En 2016, la HAS avait passé en revue les études et considéré que les conditions de qualité, d’efficacité et de sécurité pour la mise en place du dépistage du cancer broncho-pulmonaire n’étaient pas réunies. En mars 2021, l’Académie nationale de médecine avait elle-aussi jugé « qu’il était encore prématuré de recommander l'utilisation du scanner thoracique faible dose dans le cadre d'un dépistage organisé du cancer du poumon » ; un avis qui avait déclenché des critiques et des questionnements au sein de la communauté scientifique. En effet, la même année, trois sociétés savantes (la Société de pneumologie de langue française, l’Intergroupe francophone de cancérologie thoracique et la Société d’imagerie thoracique) avaient édité des recommandations pour un dépistage indivuduel, ciblé sur la population à risque, soit les individus de 50 ans à 74 ans, gros fumeurs ou ex-fumeurs ayant arrêté depuis moins de dix ans.

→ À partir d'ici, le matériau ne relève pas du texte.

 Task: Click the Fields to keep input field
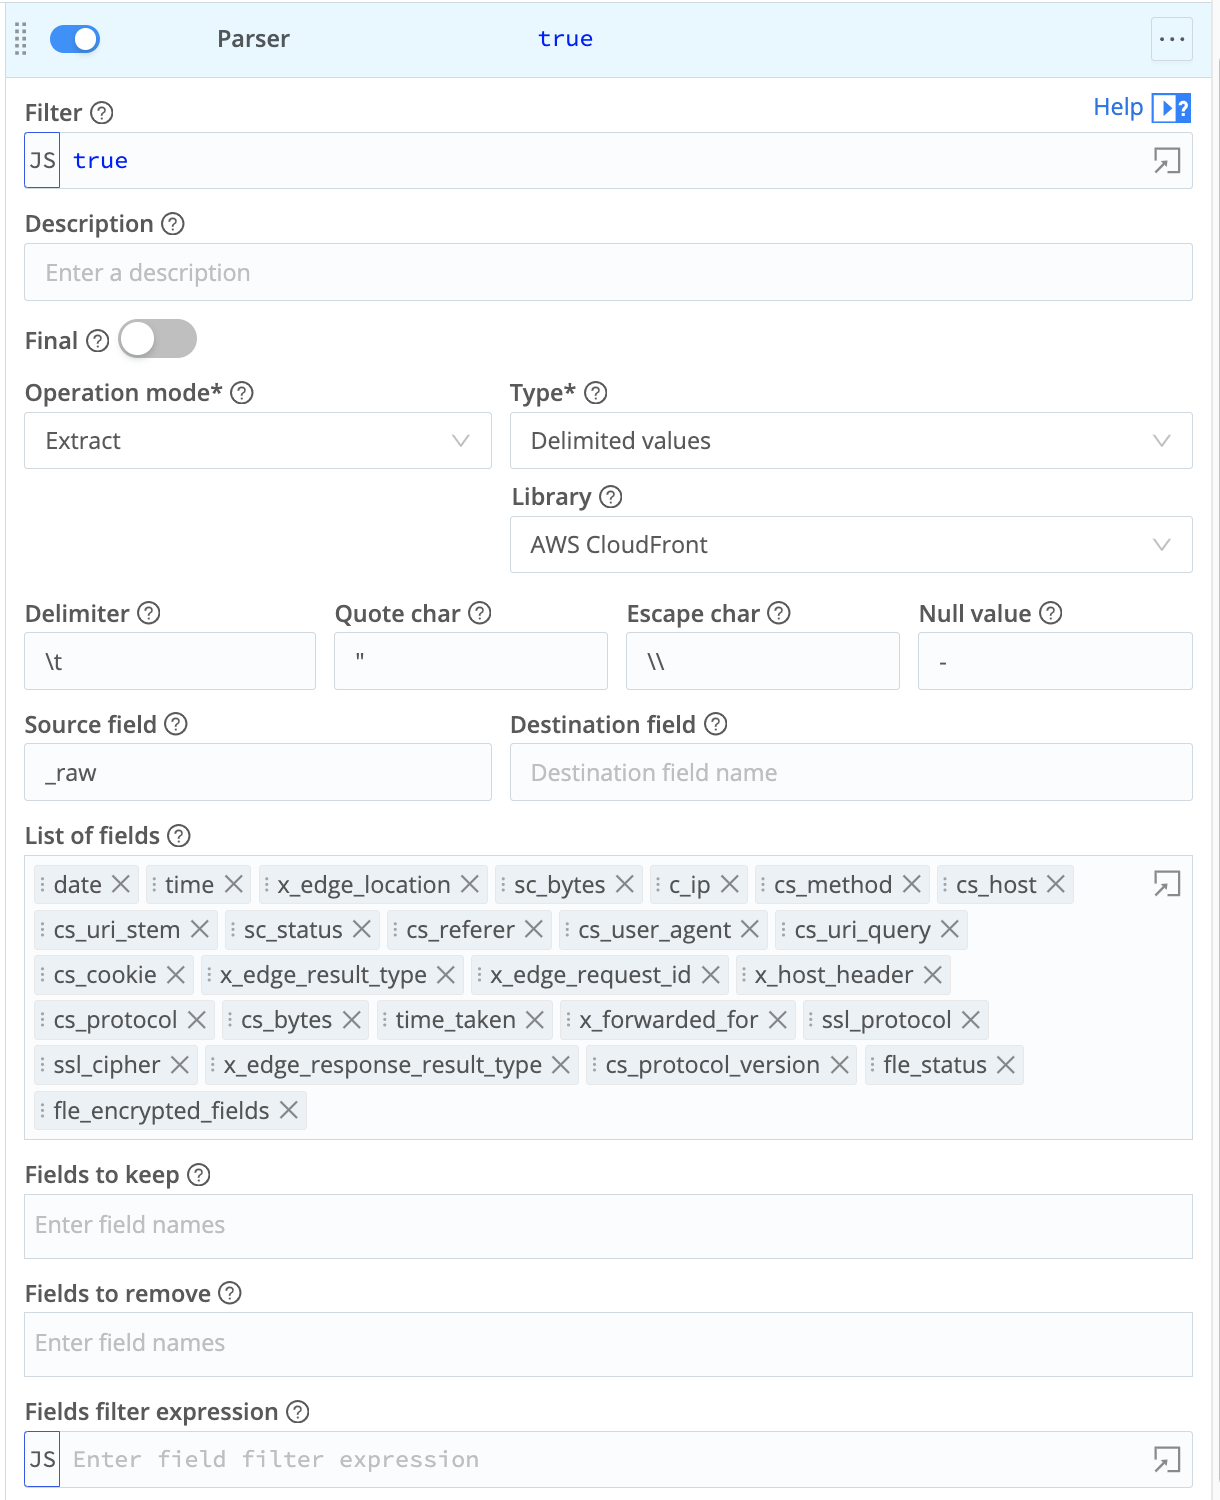[608, 1225]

Ces recommandations s’appuyaient notamment sur les résultats d’études comme celle, néerlando-belge baptisée Nelson, qui montrait sur 10 ans une réduction significative de la mortalité par cancer du poumon au sein de cette population ciblée et intégrée dans le processus de dépistage systématique.

Un changement de principe

Aujourd’hui, la HAS a ainsi décidé de revoir sa position : l’analyse de nouvelles données a poussé les experts de cette institution à considérer que le dépistage par scanner à faible dose chez les personnes fortement exposées au tabac conduirait à une réduction de la mortalité spécifique. La HAS appelle donc de ses vœux, dans un avis du 1er février, la mise en place d’expérimentations en vie réelle, et notamment d’un programme pilote conduit par l'Institut national du cancer (INCA) afin d’aller vers ce type de dépistage.

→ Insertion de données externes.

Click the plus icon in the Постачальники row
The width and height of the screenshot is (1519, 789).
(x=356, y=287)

Il consisterait en la réalisation d’un scanner thoracique à faible dose sans injection, également appelé tomodensitométrie. En cas d’anomalie détectée à l’imagerie, le bilan diagnostic comporterait l’examen clinique, des examens complémentaires d’imagerie ou de médecine nucléaire et une biopsie de l’éventuelle tumeur.

La mise sur pied d’un programme pilote permettrait de poser les premiers jalons d’un dépistage qui serait à terme élargi au niveau national. Il servirait à définir précisément la population cible, la quantification du tabagisme chez les fumeurs, la façon d’inclure ou non les ex-fumeurs voire les fumeurs passifs dans la procédure, la définition des différents nodules pulmonaires, l’articulation à mettre en place entre dépistage et sevrage tabagique…

L’objectif est bien de détecter les personnes qui, dans une population apparemment en bonne santé, présentent un risque supérieur de développer cette pathologie grave afin qu’un traitement puisse être mis en place précocement. La HAS considère que l’on pourrait ainsi observer une diminution significative de la mortalité spécifique de ce cancer, de l’ordre de 5 vies sauvées pour 1000 personnes dépistées.

 

Une balance bénéfice-risque à estimer

La HAS souligne toutefois que les résultats positifs des études sur la réduction de la mortalité spécifique et du taux de détection des cancers à un stade avancé ne doivent pas faire oublier les potentiels effets délétères d’un dépistage généralisé susceptible de mener à un « surdiagnostic ». On parle de surdiagnostic lorsque le dépistage entraîne par exemple la mise en évidence de lésions cancéreuses indolentes qui n’auraient pas évolué ou de cancers qui ne seraient jamais devenus symptomatiques. La détection de faux positifs peut en outre générer une anxiété et provoquer la mise en place d’examens complémentaires ou de traitements provoquant des risques accrus de complications. La HAS précise donc que l’ensemble de ces données sont à confirmer par des études complémentaires, selon des modalités de dépistage en adéquation avec le système de soins français.